Task inputs:
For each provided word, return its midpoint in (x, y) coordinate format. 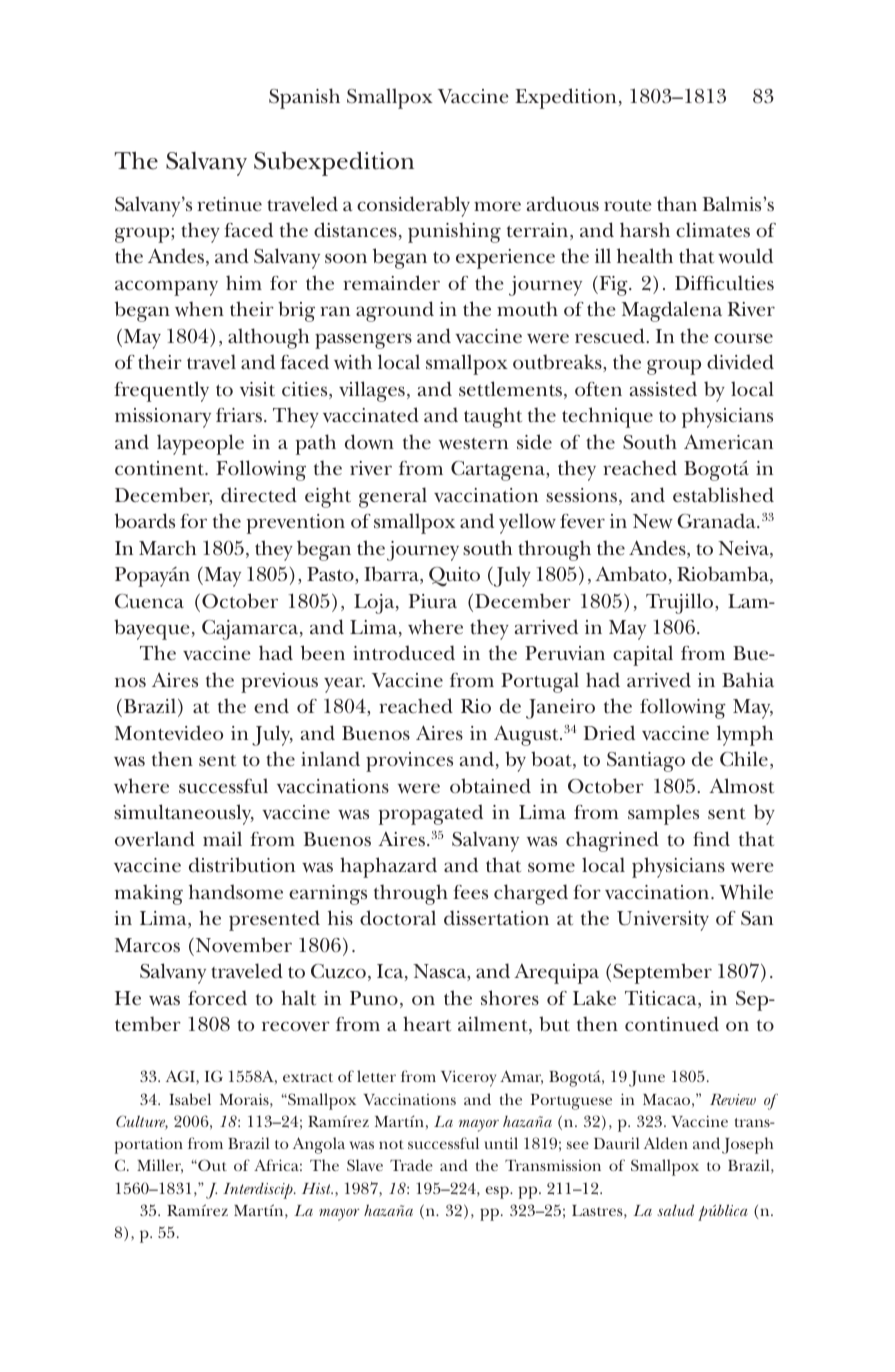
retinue (229, 204)
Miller (160, 1166)
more (497, 206)
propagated (430, 814)
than (677, 204)
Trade (411, 1165)
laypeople (200, 444)
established (723, 495)
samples (663, 814)
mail (222, 838)
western (473, 444)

Instruction: Arrange the data as a two-column CSV with the headers word and midpoint, starting with the line containing "Miller (160, 1166)" and going on through the end of the data. Write one row per line, put each value in its own quoted field, and replace any line breaks with spaces.

Output below:
word,midpoint
"Miller","(160, 1166)"
"more","(497, 206)"
"propagated","(430, 814)"
"than","(677, 204)"
"Trade","(411, 1165)"
"laypeople","(200, 444)"
"established","(723, 495)"
"samples","(663, 814)"
"mail","(222, 838)"
"western","(473, 444)"